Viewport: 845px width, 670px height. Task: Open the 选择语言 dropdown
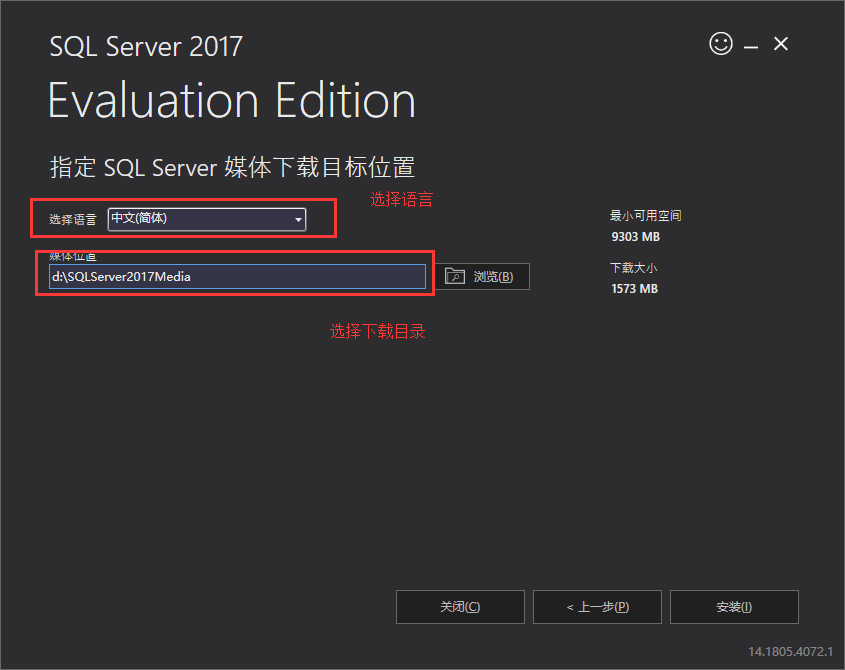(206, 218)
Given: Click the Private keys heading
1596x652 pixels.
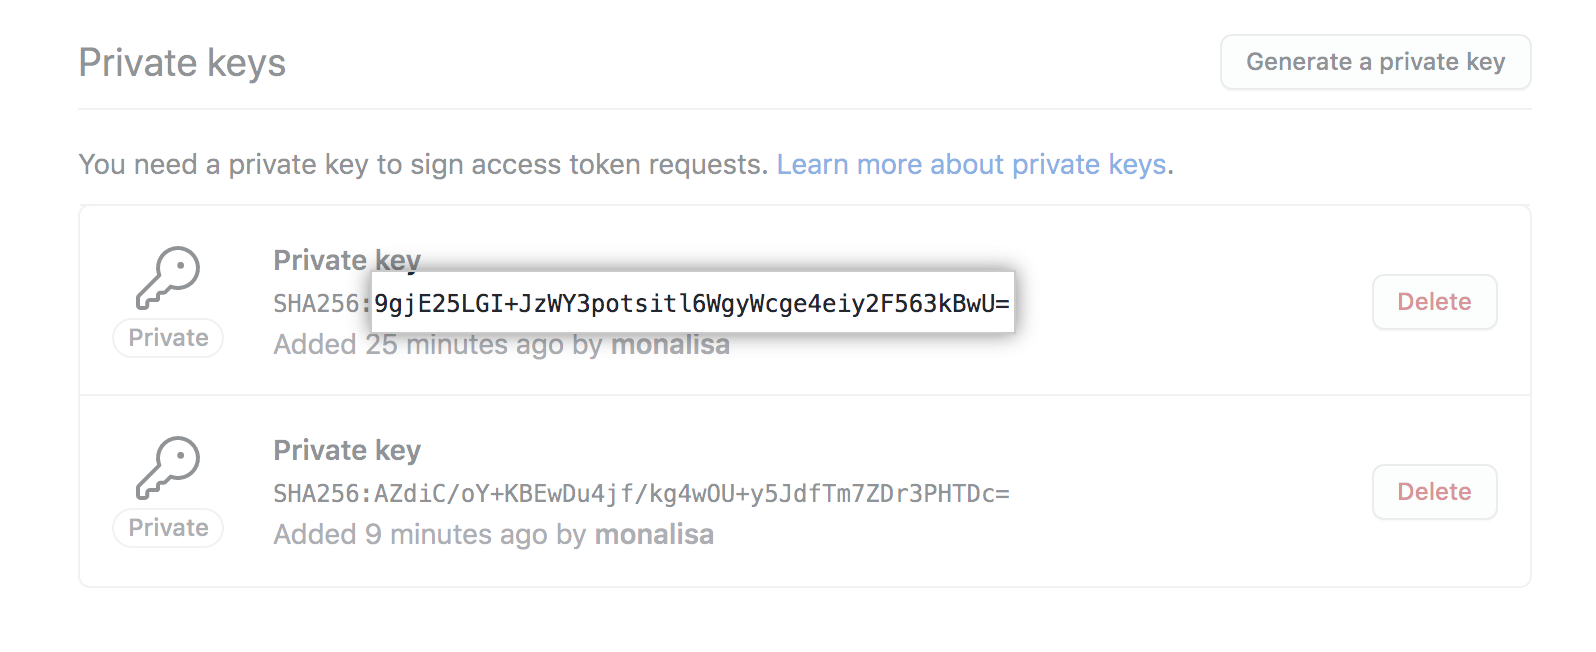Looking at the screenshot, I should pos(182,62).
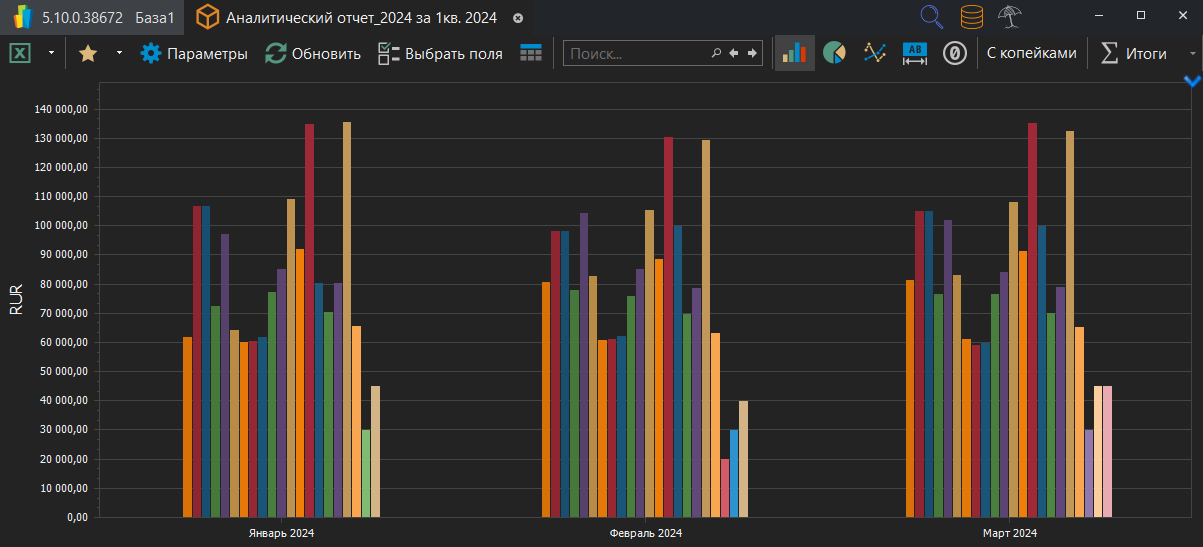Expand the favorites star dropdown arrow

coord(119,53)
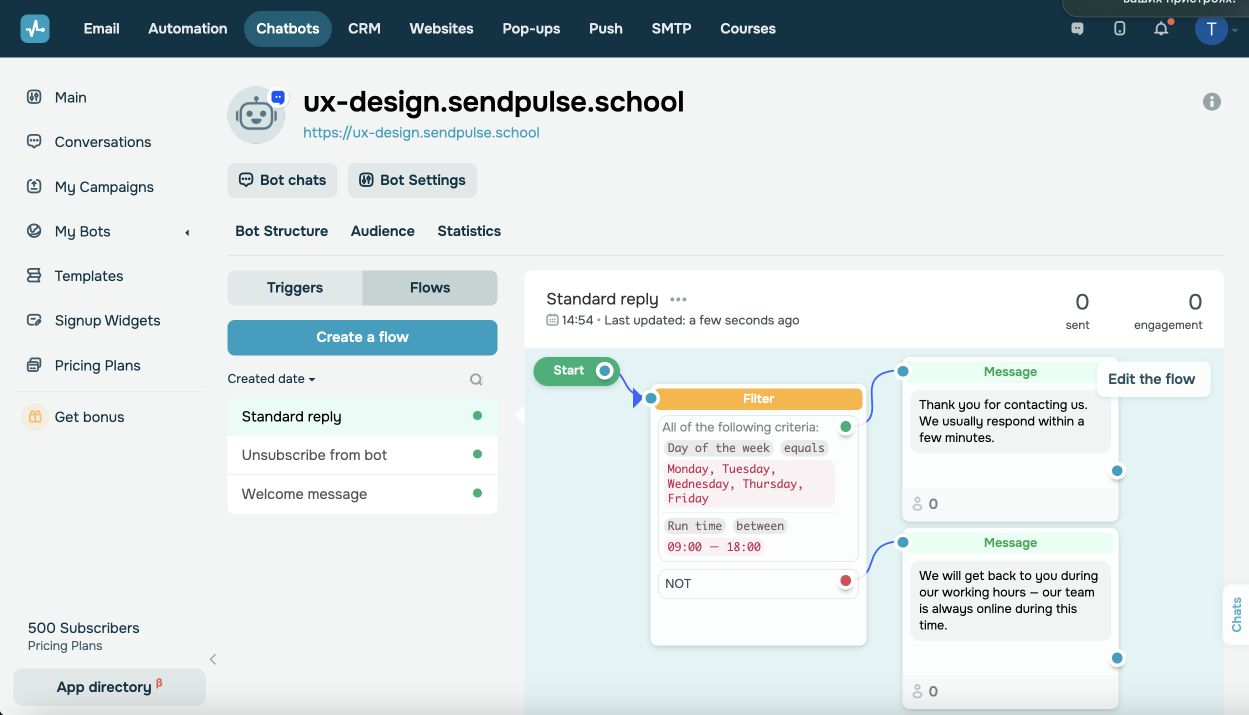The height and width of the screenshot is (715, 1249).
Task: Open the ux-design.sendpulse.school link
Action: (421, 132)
---
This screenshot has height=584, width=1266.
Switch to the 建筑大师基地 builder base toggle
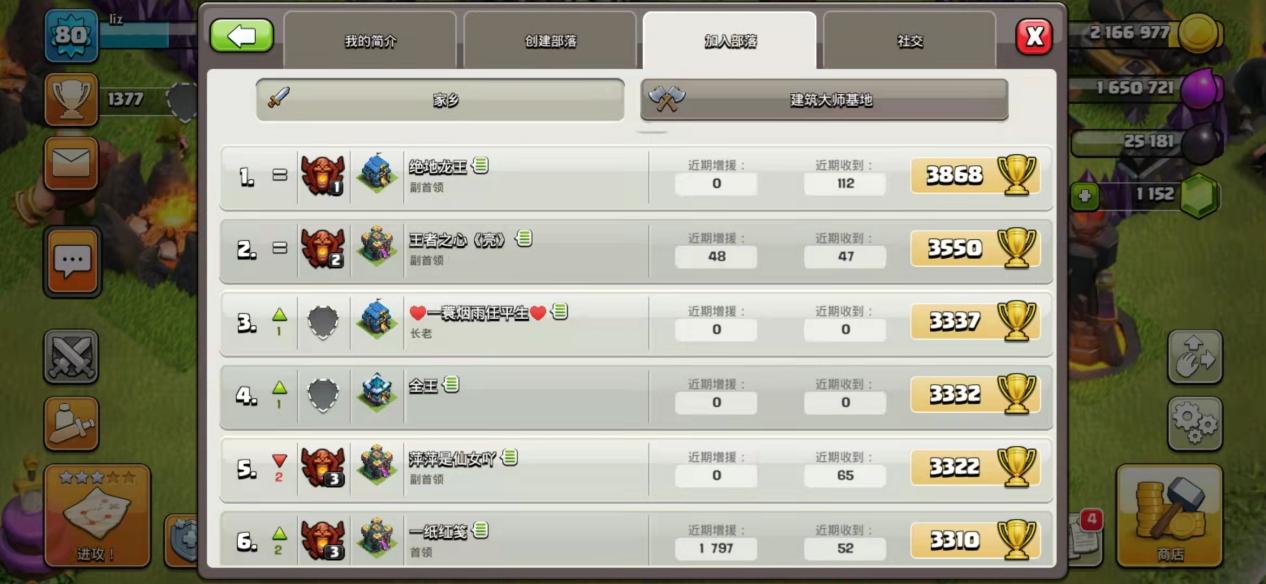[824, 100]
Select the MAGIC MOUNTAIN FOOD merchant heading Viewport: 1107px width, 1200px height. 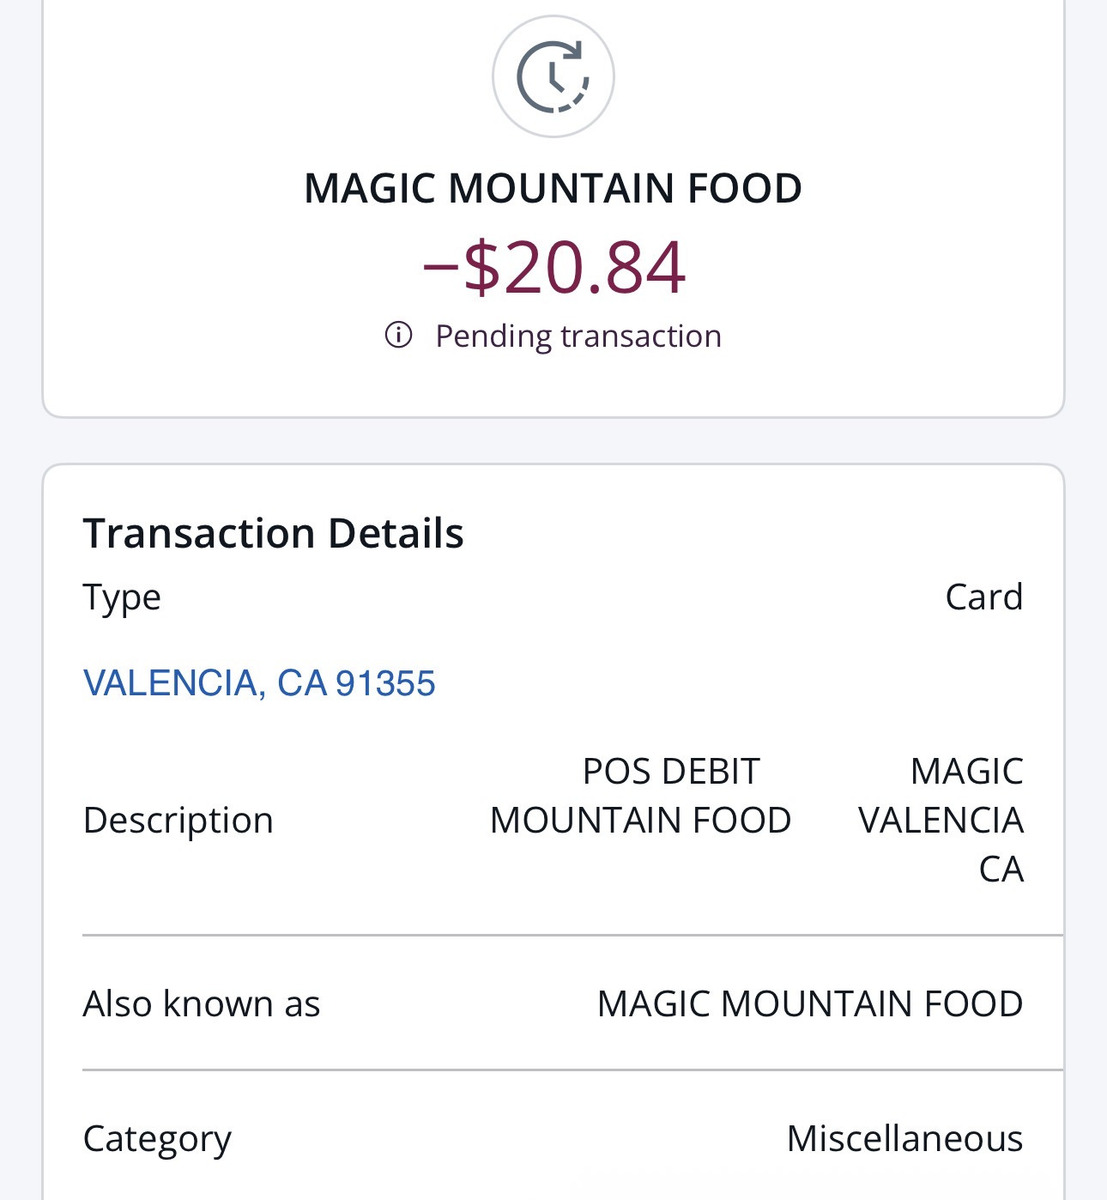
---
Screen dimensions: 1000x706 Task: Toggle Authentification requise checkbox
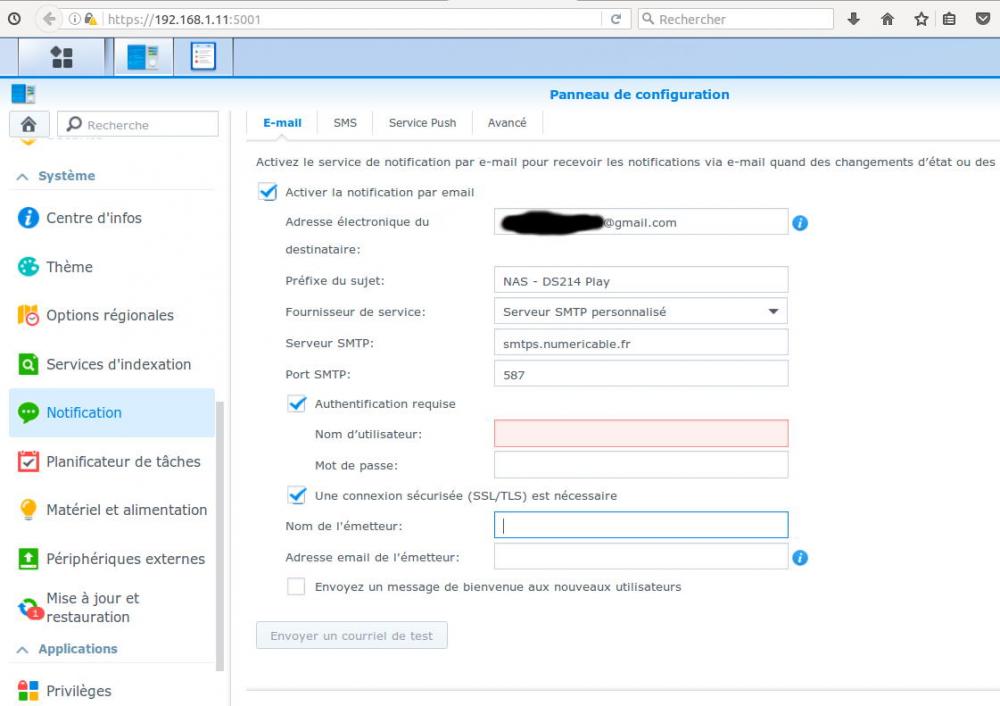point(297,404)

ASSIGNMENT: Look back over the records above. Reproduce exactly everything from the line with "Switch to the 建筑大师基地 builder base toggle" down to the line with "Select the MAGIC", inclusive, and leave the pictures out.

SOLUTION FOR THIS EXERCISE:
Switch to the 建筑大师基地 builder base toggle
[824, 100]
Select the MAGIC MOUNTAIN FOOD merchant heading Viewport: 1107px width, 1200px height. 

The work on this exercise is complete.